* DATA FOR THIS TASK *
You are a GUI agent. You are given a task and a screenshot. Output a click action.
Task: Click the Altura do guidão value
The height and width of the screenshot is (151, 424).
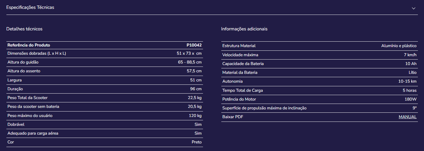190,62
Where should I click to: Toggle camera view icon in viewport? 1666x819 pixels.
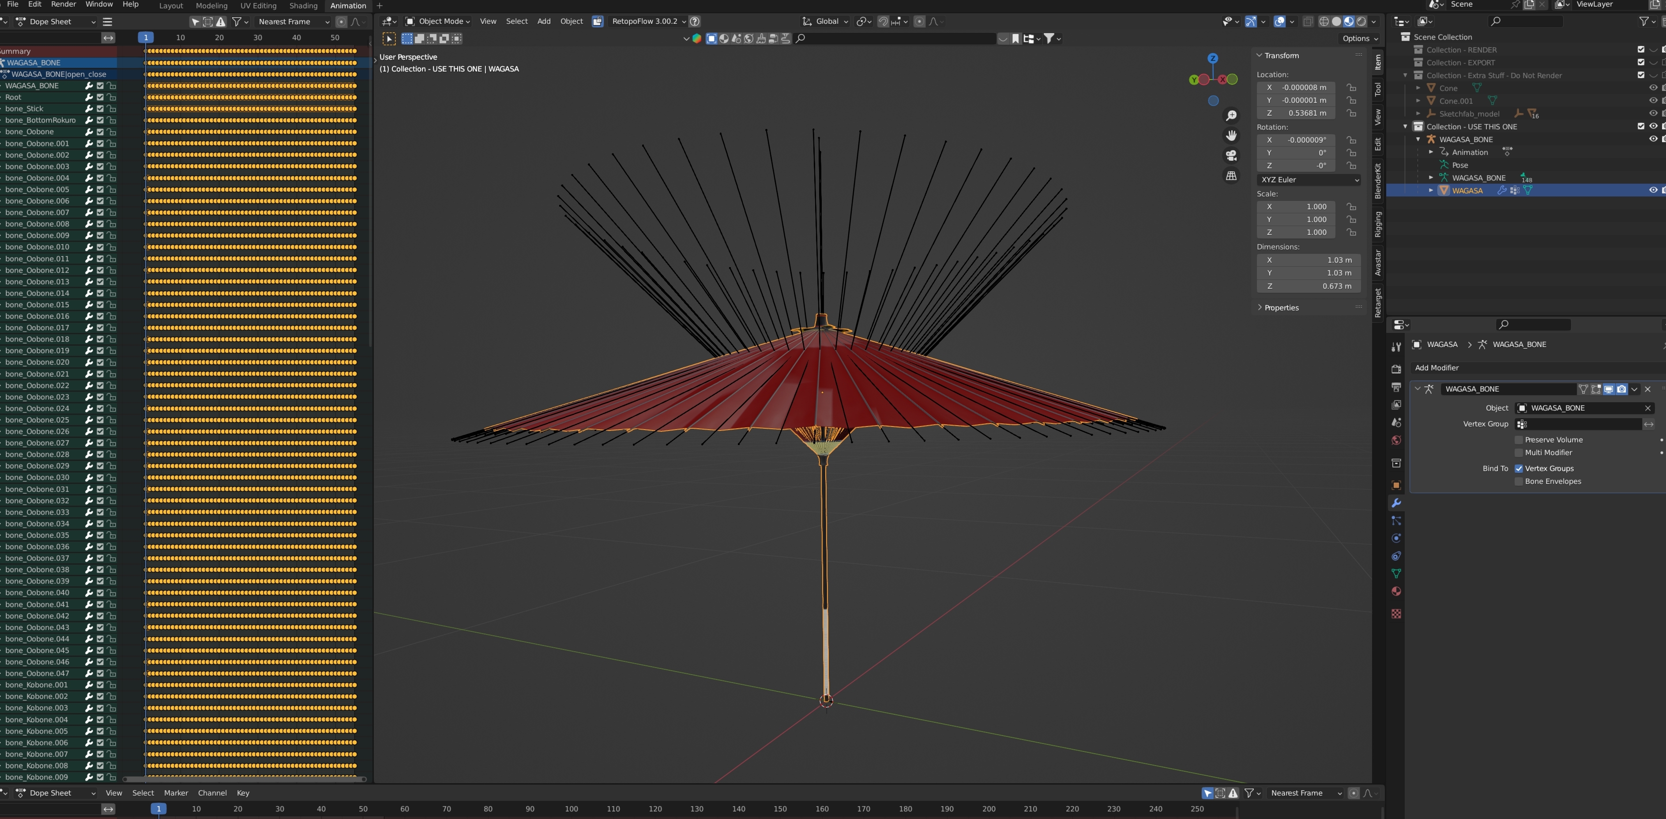coord(1231,155)
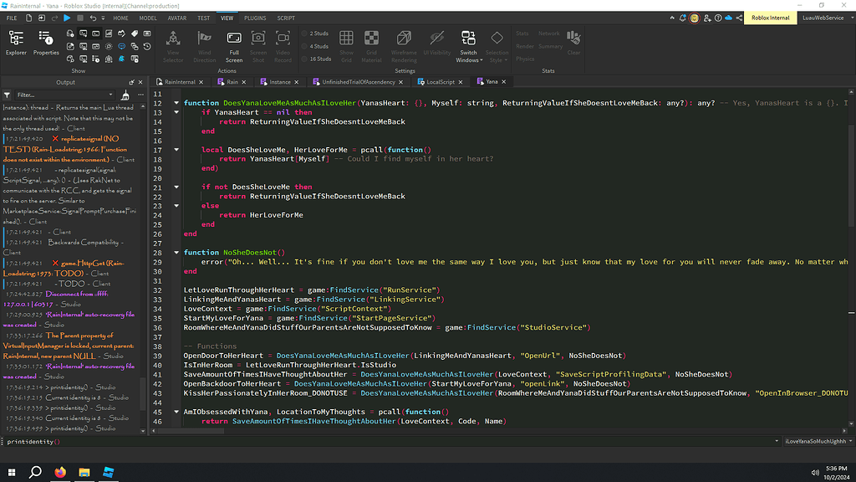Expand the Output Filter dropdown arrow
Image resolution: width=856 pixels, height=482 pixels.
pyautogui.click(x=110, y=95)
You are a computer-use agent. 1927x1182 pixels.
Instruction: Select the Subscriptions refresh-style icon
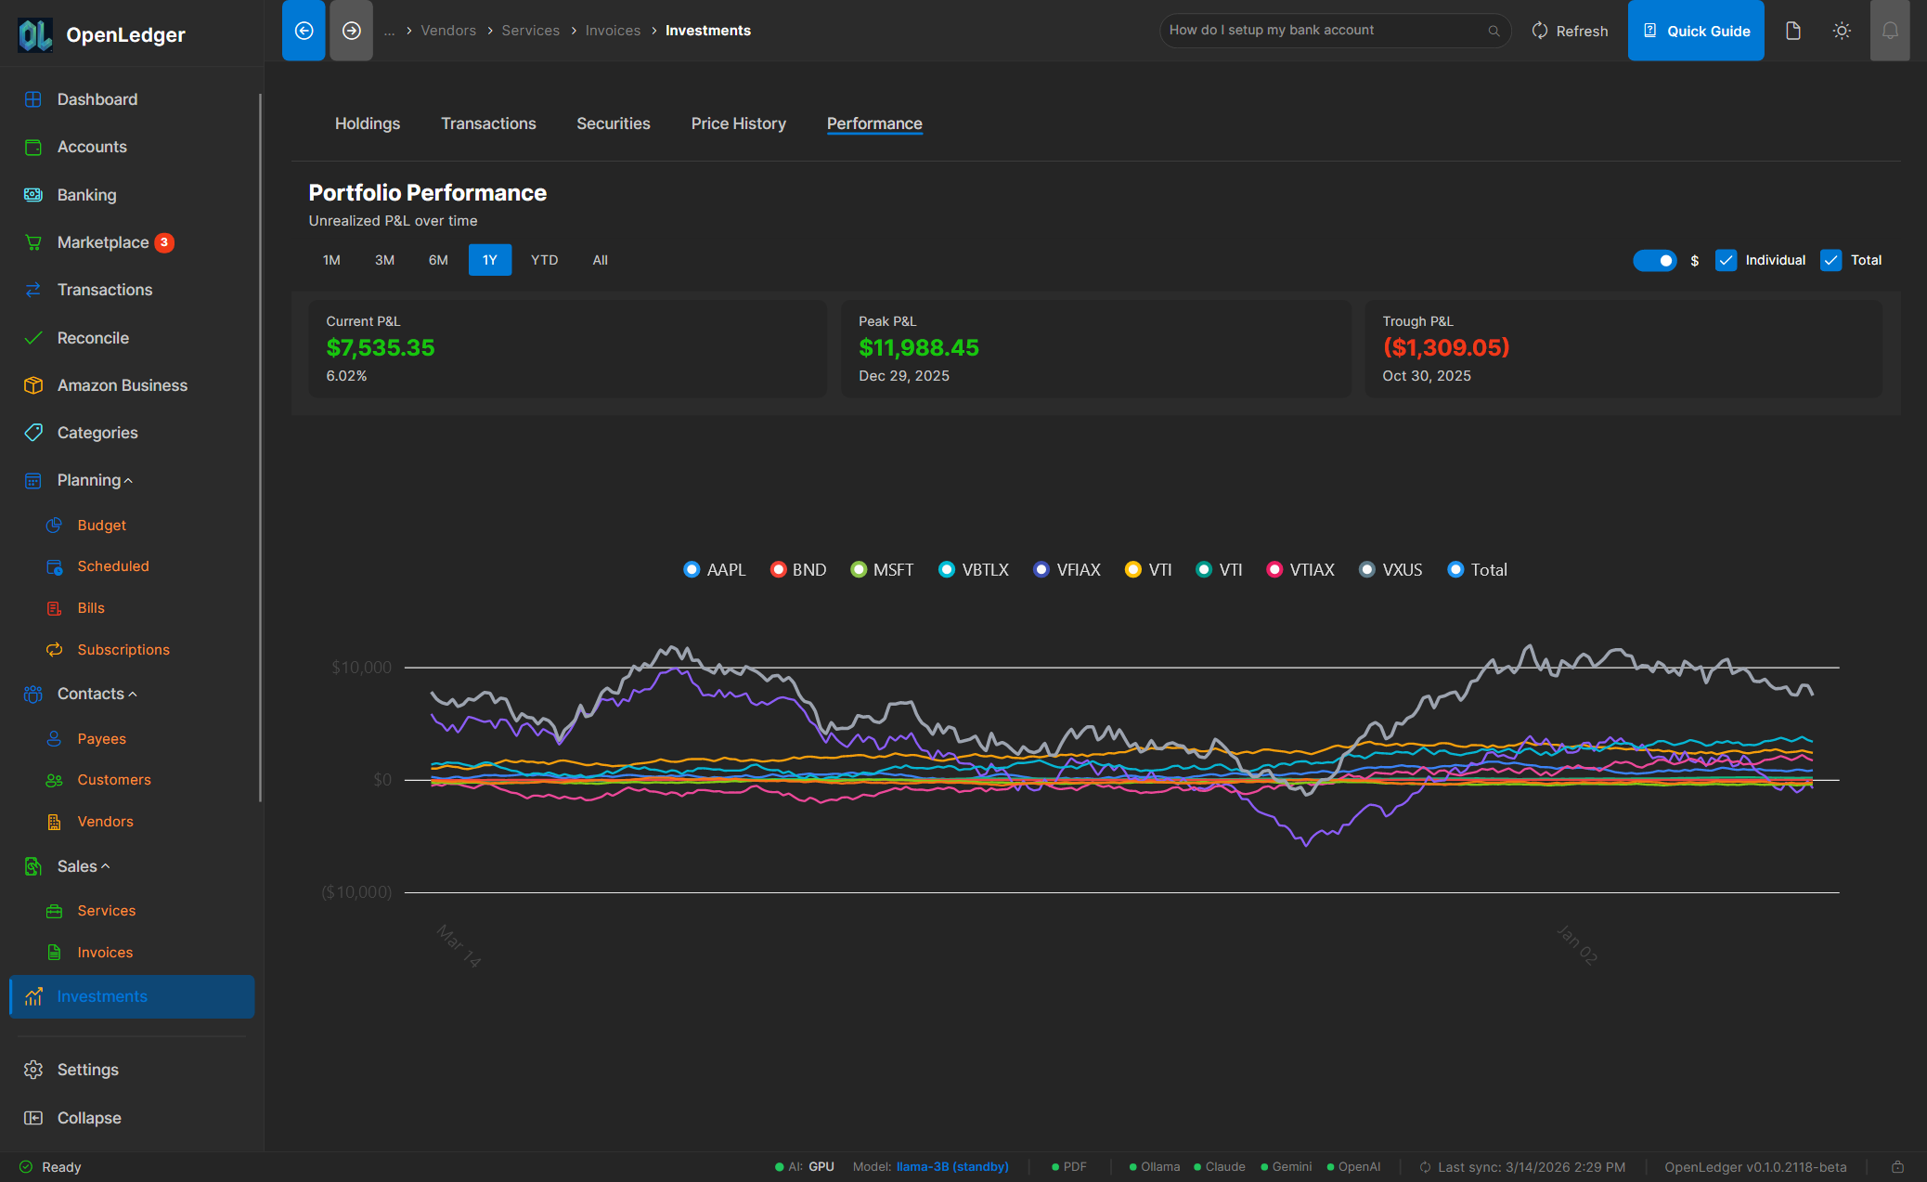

* TO DO *
Tally the lines of the data above that contain the string "pixels", treating case as significant, and give only the number.

* ANSWER FOR THE TASK *
3